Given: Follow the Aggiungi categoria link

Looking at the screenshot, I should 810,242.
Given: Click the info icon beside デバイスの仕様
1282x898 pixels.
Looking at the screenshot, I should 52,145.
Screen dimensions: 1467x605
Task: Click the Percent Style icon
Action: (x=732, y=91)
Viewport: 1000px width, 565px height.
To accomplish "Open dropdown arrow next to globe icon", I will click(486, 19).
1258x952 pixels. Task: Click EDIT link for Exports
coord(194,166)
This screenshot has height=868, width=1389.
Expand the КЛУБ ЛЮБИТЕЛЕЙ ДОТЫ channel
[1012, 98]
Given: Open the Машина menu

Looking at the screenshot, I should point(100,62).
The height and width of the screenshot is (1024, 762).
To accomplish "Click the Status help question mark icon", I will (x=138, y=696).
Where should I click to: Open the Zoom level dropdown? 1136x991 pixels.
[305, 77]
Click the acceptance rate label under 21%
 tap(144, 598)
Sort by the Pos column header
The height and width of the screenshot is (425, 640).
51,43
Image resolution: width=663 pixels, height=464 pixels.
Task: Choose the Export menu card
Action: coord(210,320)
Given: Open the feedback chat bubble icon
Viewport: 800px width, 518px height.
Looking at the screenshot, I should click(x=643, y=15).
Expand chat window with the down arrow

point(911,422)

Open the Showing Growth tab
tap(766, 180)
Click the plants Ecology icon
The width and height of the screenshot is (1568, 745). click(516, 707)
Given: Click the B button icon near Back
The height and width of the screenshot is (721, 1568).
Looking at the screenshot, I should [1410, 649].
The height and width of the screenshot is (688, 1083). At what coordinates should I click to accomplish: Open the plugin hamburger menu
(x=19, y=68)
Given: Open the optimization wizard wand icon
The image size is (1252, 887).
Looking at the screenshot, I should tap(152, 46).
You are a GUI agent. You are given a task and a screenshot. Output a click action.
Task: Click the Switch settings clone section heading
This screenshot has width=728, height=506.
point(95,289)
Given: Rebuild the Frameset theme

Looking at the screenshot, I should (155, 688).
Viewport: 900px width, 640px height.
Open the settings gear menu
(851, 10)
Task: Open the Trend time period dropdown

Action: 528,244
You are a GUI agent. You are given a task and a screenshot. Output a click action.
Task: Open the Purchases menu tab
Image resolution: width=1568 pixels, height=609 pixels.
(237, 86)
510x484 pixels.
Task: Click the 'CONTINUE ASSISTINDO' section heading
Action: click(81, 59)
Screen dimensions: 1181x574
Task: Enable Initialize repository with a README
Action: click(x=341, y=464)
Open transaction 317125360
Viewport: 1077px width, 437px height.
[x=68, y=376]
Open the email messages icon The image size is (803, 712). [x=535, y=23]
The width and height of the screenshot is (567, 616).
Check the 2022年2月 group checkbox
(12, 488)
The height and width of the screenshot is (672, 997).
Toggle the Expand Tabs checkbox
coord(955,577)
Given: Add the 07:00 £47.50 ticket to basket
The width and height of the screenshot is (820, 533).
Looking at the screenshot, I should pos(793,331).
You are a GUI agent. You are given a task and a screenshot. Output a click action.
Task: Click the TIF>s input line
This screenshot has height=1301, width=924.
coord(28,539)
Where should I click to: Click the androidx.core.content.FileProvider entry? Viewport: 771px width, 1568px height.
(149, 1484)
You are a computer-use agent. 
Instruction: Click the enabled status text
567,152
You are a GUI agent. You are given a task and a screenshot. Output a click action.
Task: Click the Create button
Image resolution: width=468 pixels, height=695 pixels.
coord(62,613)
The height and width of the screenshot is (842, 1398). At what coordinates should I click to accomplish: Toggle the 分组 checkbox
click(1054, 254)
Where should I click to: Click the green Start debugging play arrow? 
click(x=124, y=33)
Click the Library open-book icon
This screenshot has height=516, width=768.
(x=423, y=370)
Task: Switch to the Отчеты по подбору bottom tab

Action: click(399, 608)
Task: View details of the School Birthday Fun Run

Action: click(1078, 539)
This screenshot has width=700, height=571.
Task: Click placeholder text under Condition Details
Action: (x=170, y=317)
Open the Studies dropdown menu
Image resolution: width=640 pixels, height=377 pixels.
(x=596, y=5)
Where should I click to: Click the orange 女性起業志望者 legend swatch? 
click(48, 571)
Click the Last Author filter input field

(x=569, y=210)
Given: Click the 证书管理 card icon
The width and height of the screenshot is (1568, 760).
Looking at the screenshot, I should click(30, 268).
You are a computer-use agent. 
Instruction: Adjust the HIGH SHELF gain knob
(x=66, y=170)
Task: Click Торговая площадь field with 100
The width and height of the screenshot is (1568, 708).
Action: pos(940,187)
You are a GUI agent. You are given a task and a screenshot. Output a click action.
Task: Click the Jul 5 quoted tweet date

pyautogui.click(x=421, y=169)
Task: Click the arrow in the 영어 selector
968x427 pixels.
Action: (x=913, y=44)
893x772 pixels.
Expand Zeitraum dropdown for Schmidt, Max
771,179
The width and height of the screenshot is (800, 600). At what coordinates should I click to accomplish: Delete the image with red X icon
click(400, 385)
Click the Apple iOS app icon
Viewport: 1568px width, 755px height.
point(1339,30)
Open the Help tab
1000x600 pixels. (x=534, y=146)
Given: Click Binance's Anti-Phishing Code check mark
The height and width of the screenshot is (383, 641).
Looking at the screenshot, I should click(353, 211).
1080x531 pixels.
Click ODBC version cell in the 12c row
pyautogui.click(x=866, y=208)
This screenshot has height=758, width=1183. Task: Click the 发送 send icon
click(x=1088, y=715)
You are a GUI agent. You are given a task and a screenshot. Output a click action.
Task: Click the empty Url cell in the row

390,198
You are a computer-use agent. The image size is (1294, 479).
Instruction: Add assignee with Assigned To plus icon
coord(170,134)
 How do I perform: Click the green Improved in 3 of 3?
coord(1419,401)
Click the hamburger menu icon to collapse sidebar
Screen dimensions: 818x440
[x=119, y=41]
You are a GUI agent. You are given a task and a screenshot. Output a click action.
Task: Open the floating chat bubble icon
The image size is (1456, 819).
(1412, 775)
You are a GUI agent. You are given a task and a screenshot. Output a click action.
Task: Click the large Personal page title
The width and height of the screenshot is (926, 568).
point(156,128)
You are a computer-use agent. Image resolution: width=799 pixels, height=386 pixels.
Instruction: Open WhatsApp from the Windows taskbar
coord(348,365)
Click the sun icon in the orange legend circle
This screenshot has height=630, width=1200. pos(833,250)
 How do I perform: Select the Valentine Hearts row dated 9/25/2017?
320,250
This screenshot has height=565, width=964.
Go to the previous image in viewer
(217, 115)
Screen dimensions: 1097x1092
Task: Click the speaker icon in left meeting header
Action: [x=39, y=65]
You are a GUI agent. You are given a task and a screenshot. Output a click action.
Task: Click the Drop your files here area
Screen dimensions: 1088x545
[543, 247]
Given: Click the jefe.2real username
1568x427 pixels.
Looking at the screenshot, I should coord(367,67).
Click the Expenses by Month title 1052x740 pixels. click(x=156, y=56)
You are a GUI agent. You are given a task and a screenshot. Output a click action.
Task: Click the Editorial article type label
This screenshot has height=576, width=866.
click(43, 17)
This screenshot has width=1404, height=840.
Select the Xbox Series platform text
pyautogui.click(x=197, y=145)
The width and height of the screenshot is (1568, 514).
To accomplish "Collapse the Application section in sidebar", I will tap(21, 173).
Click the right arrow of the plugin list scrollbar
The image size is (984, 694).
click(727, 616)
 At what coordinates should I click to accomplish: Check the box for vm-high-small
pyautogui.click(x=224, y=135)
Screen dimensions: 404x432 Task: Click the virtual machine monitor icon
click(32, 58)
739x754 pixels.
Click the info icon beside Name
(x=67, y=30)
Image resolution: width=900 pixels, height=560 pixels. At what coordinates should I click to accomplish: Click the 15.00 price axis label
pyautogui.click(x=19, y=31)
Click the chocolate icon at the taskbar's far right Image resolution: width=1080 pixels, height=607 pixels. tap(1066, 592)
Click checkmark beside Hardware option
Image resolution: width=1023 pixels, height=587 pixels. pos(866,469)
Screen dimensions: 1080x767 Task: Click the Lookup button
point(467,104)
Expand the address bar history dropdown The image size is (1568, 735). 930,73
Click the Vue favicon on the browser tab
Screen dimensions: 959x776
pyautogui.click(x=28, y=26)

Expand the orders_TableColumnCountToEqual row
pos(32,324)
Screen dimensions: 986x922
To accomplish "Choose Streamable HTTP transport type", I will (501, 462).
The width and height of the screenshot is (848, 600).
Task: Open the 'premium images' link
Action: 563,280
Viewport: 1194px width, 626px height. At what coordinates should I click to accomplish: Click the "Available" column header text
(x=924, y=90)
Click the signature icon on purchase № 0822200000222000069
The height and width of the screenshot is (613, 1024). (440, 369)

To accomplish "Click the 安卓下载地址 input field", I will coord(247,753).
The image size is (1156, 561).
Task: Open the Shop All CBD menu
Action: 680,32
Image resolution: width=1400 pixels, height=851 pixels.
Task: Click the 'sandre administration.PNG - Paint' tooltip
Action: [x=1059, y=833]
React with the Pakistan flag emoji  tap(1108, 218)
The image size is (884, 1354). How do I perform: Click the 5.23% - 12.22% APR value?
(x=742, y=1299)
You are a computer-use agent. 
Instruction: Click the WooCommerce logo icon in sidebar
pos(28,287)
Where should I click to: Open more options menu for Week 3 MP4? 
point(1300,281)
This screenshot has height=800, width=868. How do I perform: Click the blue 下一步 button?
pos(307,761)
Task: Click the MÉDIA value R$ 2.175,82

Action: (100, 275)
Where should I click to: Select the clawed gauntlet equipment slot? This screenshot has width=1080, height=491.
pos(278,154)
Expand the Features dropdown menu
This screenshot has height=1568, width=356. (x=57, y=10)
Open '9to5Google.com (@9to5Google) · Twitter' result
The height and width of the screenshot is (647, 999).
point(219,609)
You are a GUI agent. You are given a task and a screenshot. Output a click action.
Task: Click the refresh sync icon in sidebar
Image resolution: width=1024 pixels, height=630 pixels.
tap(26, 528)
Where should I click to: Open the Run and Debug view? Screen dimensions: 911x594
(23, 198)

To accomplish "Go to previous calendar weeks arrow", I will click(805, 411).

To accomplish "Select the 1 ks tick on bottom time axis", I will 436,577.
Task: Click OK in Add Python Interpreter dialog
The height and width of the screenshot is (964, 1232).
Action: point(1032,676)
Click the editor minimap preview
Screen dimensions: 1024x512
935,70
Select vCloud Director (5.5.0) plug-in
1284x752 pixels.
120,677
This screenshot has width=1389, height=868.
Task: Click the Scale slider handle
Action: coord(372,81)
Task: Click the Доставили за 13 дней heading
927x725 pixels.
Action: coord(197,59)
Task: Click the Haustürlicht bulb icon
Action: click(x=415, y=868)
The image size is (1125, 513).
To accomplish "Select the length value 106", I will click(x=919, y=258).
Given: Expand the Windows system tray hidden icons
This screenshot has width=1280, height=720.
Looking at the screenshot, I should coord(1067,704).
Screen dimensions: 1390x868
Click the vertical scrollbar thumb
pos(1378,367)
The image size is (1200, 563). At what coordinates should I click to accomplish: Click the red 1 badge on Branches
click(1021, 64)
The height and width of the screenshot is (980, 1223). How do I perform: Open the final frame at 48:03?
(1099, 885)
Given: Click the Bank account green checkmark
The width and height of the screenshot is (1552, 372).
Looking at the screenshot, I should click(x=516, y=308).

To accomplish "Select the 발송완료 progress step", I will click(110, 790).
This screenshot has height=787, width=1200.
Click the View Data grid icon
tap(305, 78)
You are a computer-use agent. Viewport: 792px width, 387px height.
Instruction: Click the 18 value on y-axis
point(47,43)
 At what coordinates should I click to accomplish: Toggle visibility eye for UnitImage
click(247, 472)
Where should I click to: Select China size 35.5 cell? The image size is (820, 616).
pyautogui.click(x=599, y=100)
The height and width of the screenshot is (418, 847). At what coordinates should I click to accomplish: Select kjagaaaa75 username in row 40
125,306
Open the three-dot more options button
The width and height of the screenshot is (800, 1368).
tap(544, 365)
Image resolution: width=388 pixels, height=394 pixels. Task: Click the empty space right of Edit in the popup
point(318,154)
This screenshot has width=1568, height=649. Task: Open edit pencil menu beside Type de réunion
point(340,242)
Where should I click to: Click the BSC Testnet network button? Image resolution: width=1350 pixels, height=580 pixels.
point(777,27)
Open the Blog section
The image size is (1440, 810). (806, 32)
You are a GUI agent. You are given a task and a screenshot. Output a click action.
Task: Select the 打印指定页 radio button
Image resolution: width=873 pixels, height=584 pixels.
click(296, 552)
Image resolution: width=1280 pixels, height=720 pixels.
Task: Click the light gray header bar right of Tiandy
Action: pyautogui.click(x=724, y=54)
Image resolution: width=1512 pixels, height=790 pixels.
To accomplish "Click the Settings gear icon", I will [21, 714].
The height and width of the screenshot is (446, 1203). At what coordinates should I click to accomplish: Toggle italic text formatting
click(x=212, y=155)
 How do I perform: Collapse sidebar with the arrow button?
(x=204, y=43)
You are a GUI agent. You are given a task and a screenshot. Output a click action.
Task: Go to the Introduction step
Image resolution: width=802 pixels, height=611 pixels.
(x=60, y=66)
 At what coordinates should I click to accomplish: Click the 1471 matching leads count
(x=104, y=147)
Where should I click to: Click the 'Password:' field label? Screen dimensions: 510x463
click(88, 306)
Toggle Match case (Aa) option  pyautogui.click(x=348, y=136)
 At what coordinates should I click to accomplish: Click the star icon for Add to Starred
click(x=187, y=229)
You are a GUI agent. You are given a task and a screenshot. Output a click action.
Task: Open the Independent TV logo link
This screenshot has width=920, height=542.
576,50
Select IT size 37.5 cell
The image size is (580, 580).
※
◆ **WHAT YOU HAVE TO DO**
Please filter the entries for the word "bubble" and copy the lines that have it.

◆ **SOLUTION TO THIS TASK**
Given: Open the feedback chat bubble icon
Task: Open the floating chat bubble icon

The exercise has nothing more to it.